## DATASET RECORDS
= = =

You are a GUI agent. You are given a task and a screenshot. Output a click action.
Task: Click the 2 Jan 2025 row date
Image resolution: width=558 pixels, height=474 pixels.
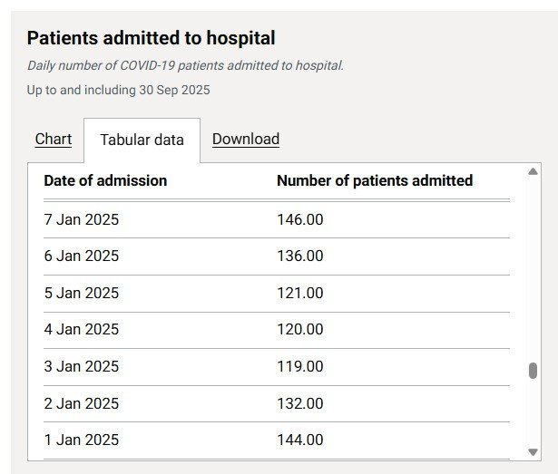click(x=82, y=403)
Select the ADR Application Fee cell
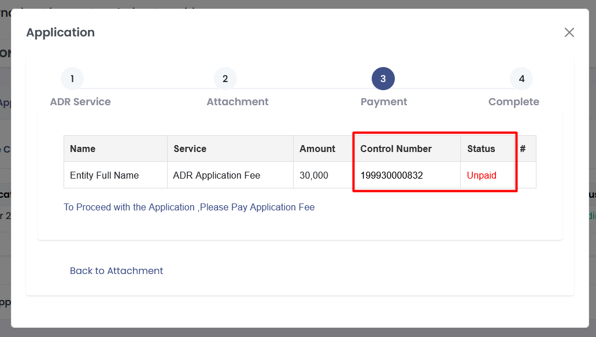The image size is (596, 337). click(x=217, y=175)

= = =

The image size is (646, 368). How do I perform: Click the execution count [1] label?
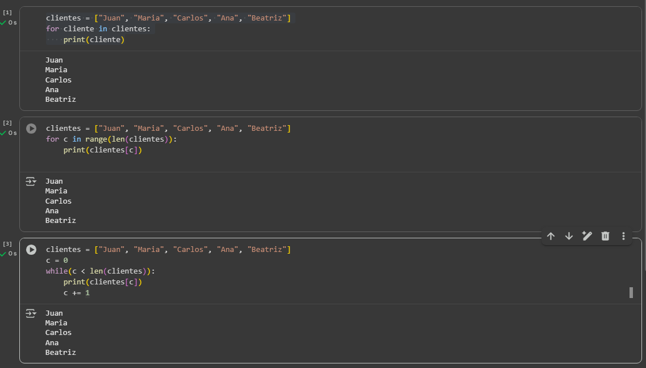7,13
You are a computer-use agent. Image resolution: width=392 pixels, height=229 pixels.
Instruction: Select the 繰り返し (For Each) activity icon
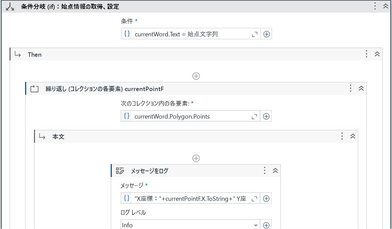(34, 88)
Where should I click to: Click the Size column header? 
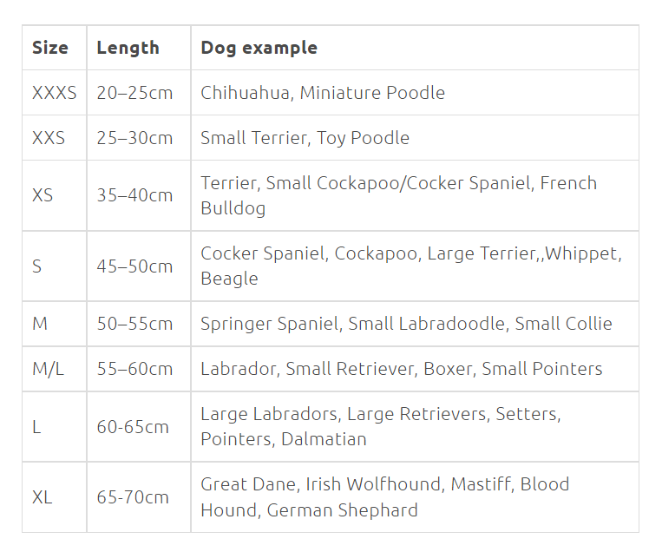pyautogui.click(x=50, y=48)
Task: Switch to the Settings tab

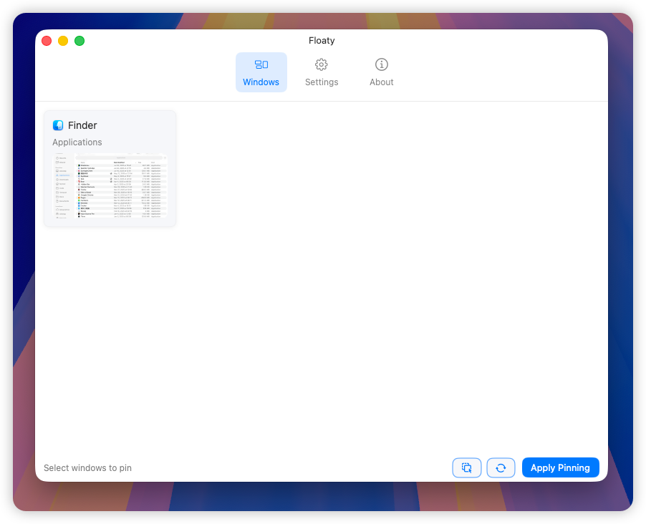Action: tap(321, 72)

= = =

## WORK INSTRUCTIONS
Check each line of the data above for the string "agent", and copy the ones that have it.

## RESPONSE
You are a GUI agent. You are given a task and a screenshot. Output a click action.
You are a computer-use agent. Image resolution: width=392 pixels, height=229 pixels.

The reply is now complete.